[Items from a data source]
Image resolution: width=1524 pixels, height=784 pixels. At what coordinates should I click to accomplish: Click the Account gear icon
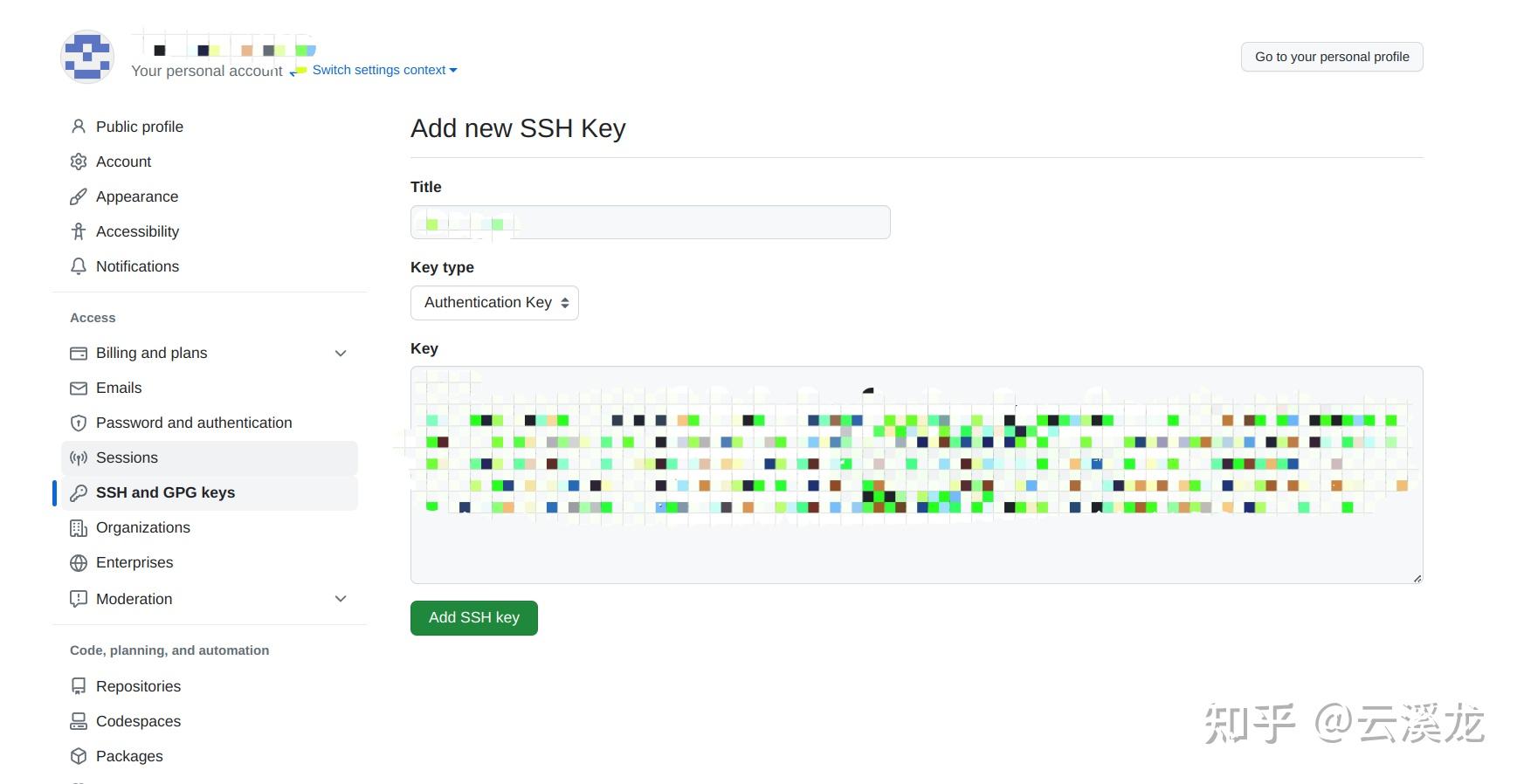tap(79, 162)
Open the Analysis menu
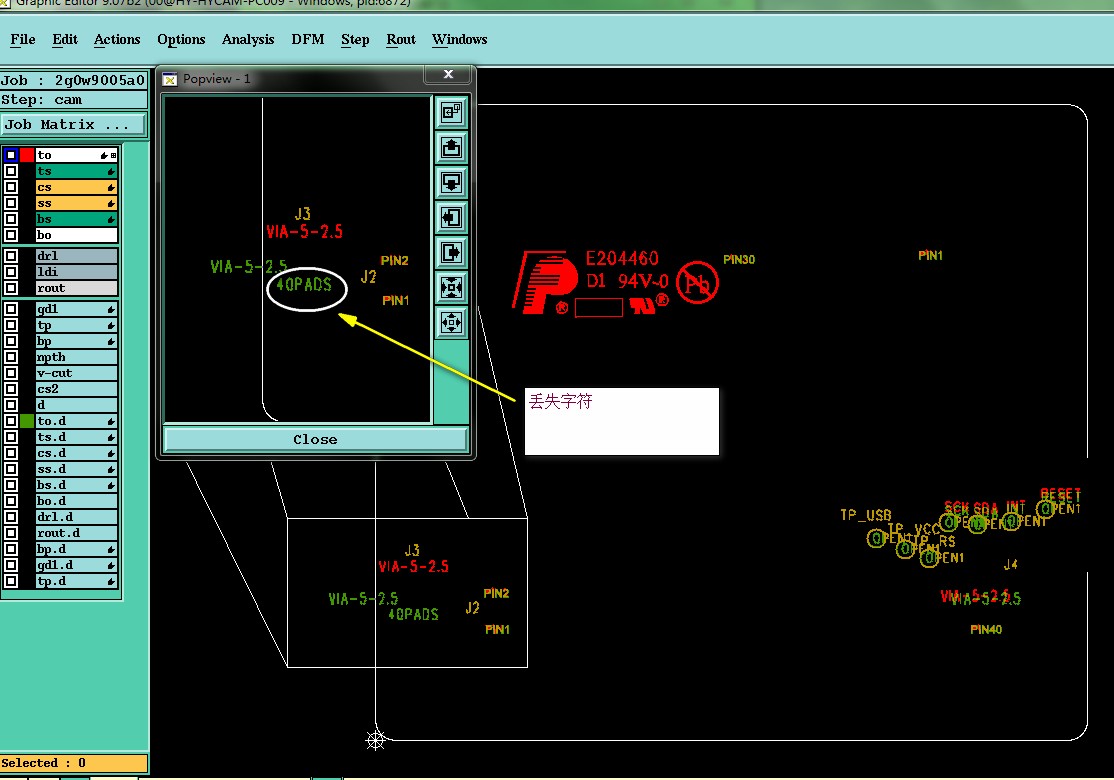The height and width of the screenshot is (780, 1114). [248, 39]
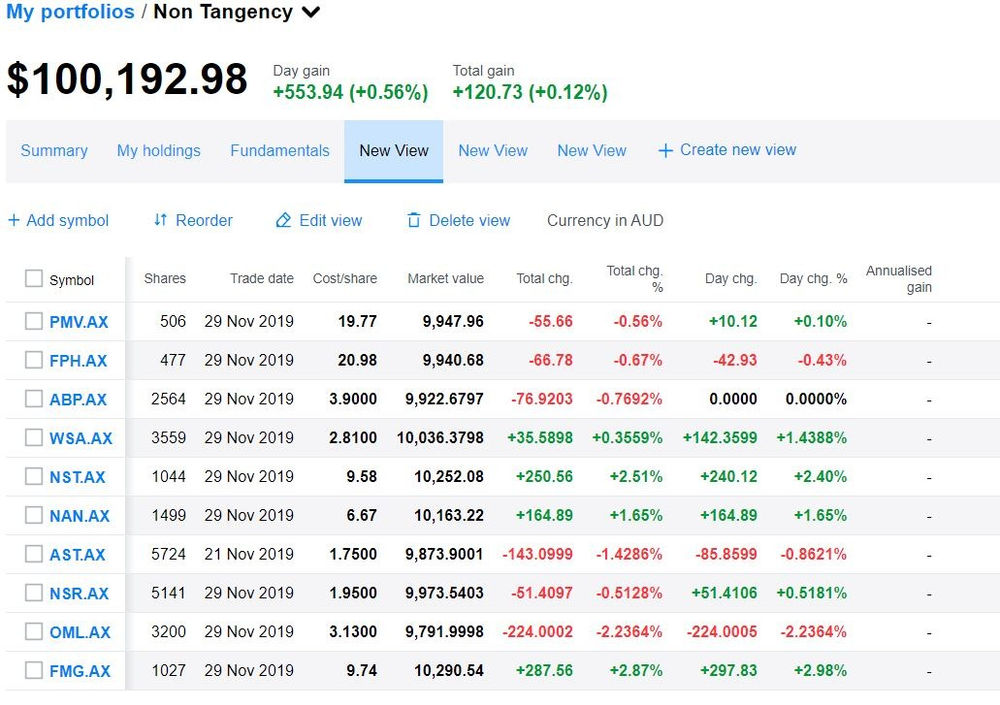Image resolution: width=1000 pixels, height=705 pixels.
Task: Tick the FPH.AX row checkbox
Action: click(x=33, y=360)
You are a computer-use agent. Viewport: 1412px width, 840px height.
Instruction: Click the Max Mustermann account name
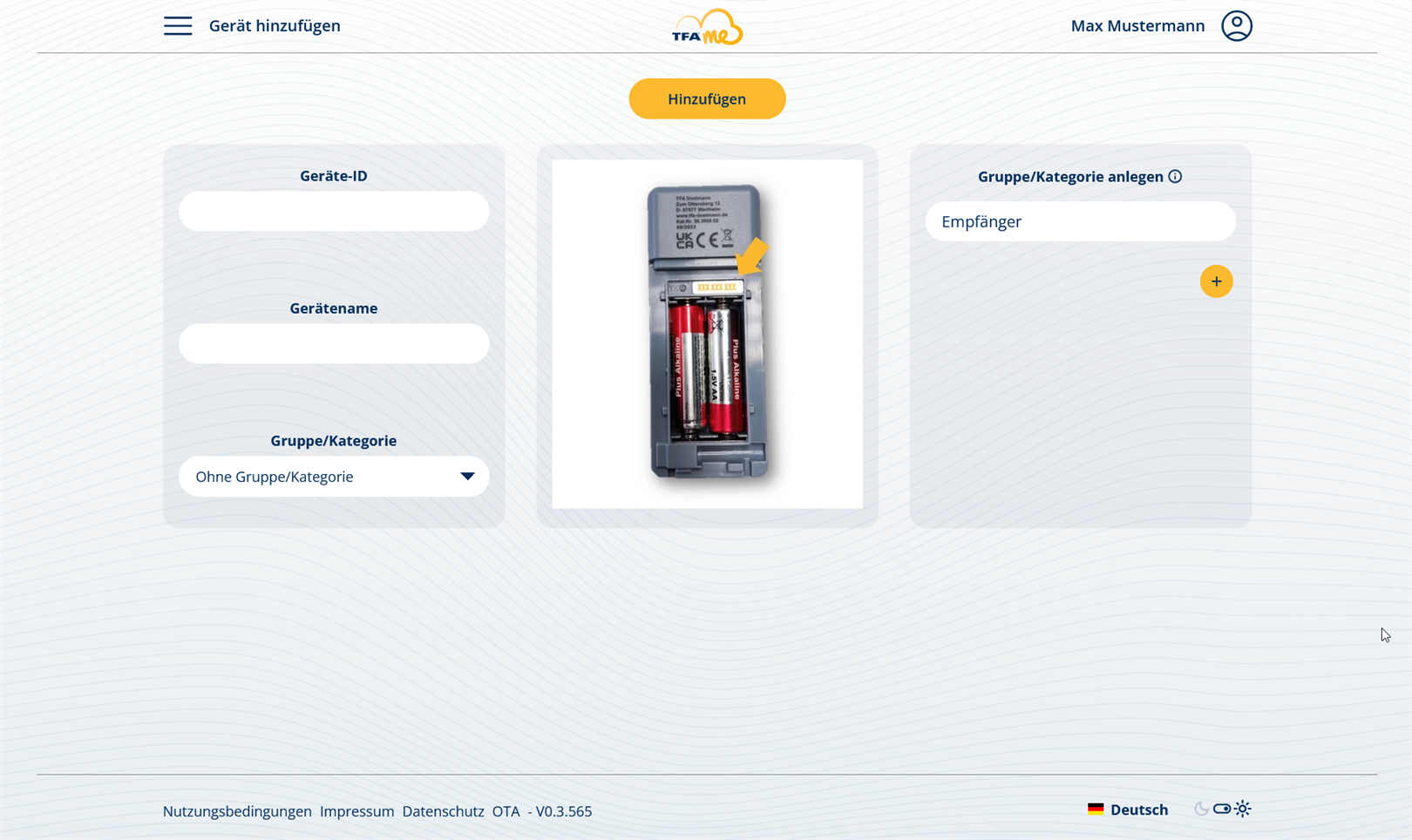(1137, 26)
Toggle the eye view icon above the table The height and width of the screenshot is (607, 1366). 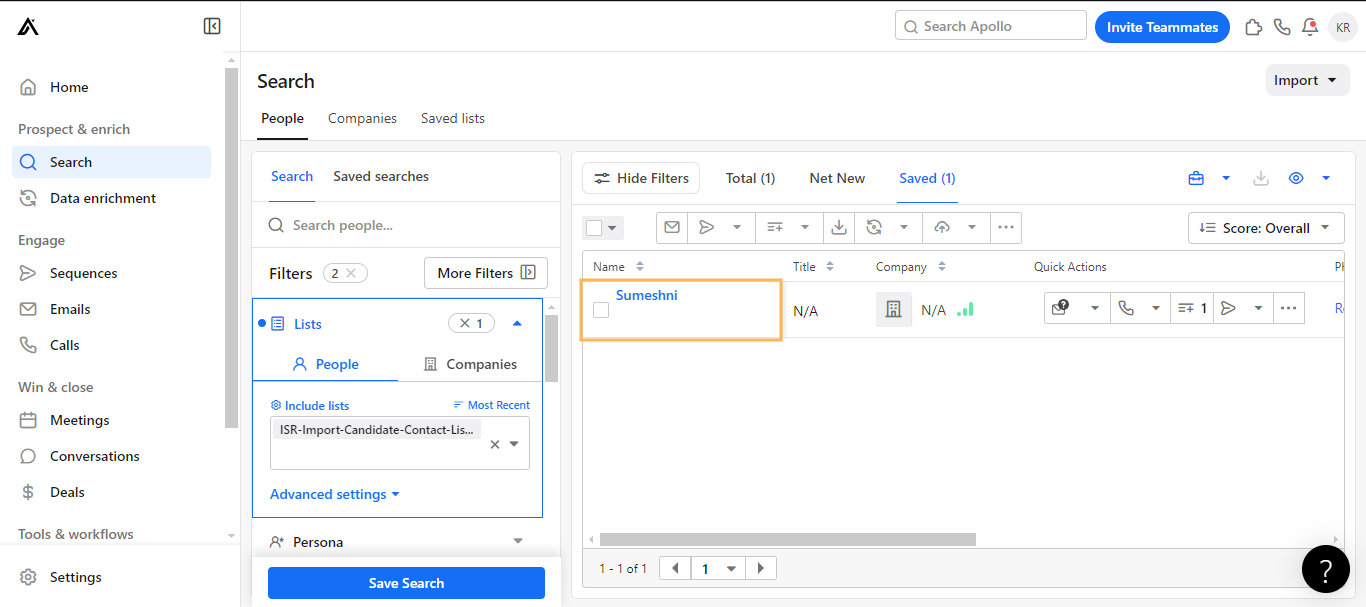tap(1296, 178)
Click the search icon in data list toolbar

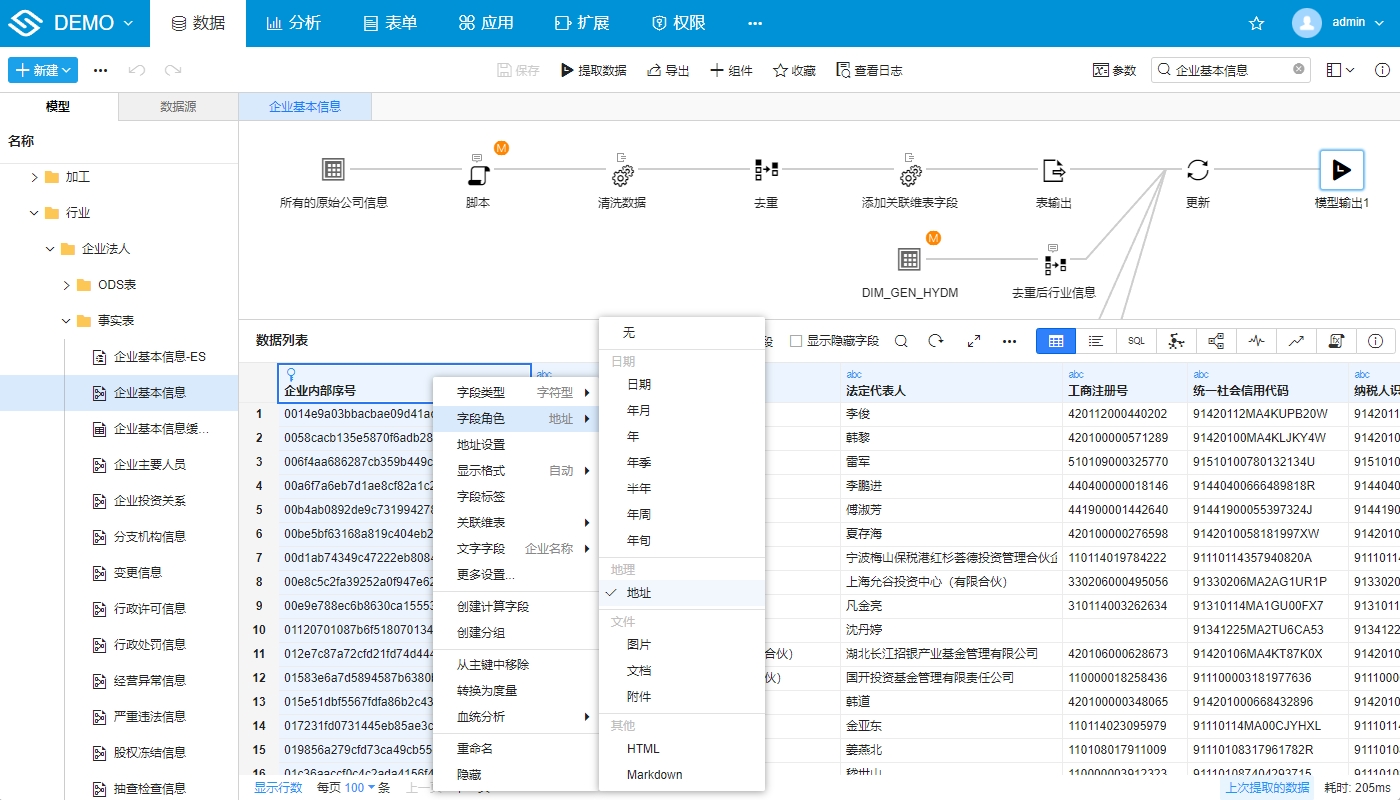(901, 341)
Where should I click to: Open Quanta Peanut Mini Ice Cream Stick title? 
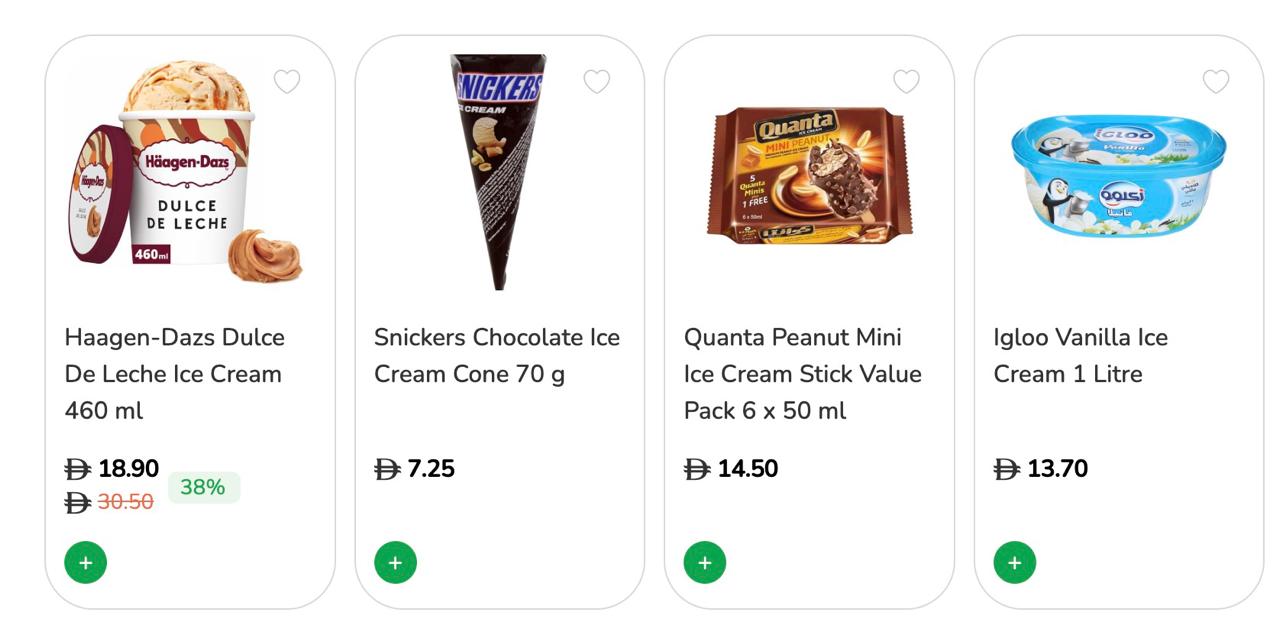coord(802,374)
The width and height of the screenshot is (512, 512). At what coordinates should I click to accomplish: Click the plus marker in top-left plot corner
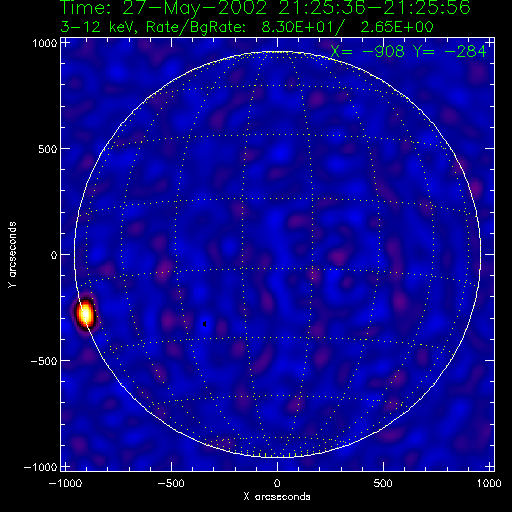coord(65,43)
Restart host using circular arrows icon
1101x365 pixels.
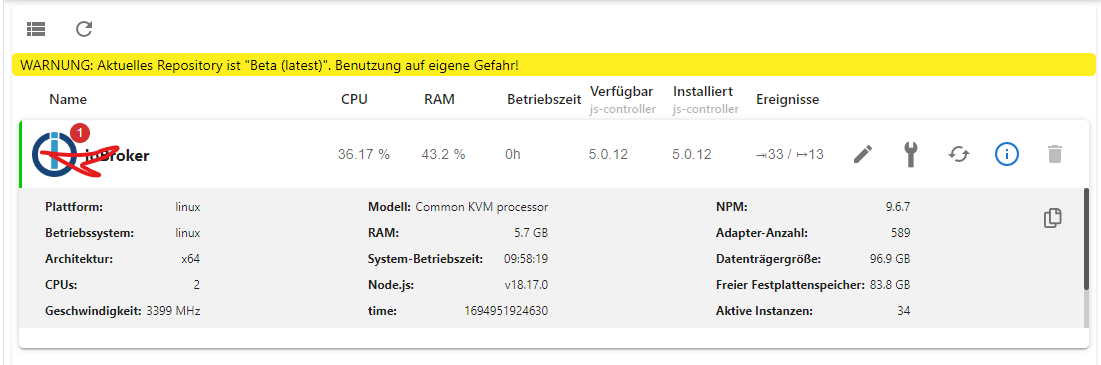(958, 154)
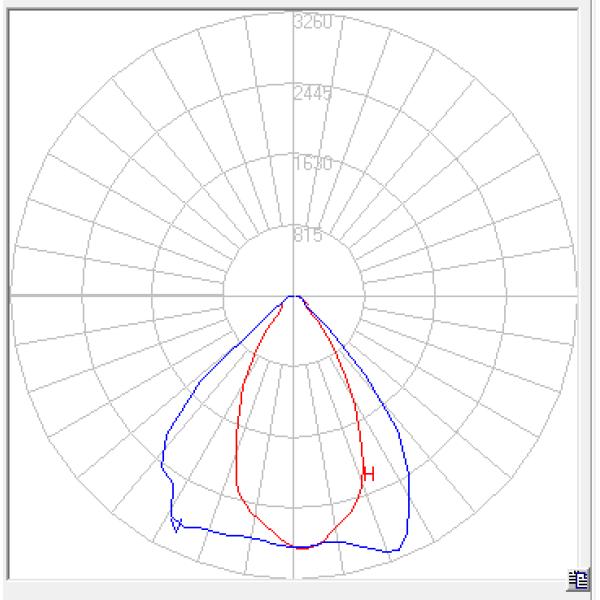Click the innermost grid circle above the origin
The image size is (600, 600).
click(x=294, y=226)
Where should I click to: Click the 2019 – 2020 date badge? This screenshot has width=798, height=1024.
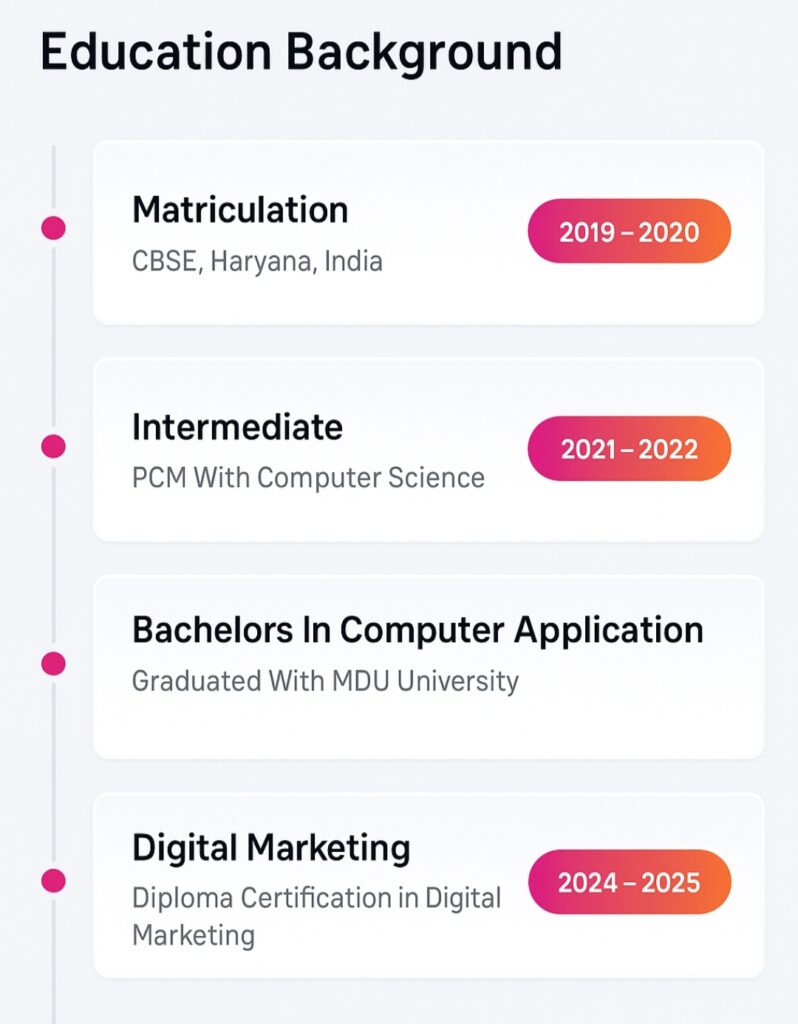pos(629,232)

**Activity**
All lines from the one containing "Restart host using circular arrows icon" through the end of the entries above must be given again exactly, with every picture omitted.

**Exercise output**
Restart host using circular arrows icon
1101x365 pixels.
(958, 154)
Click the innermost grid circle above the origin
The image size is (600, 600).
click(x=294, y=226)
Where should I click to: Click the 2019 – 2020 date badge? This screenshot has width=798, height=1024.
pos(629,232)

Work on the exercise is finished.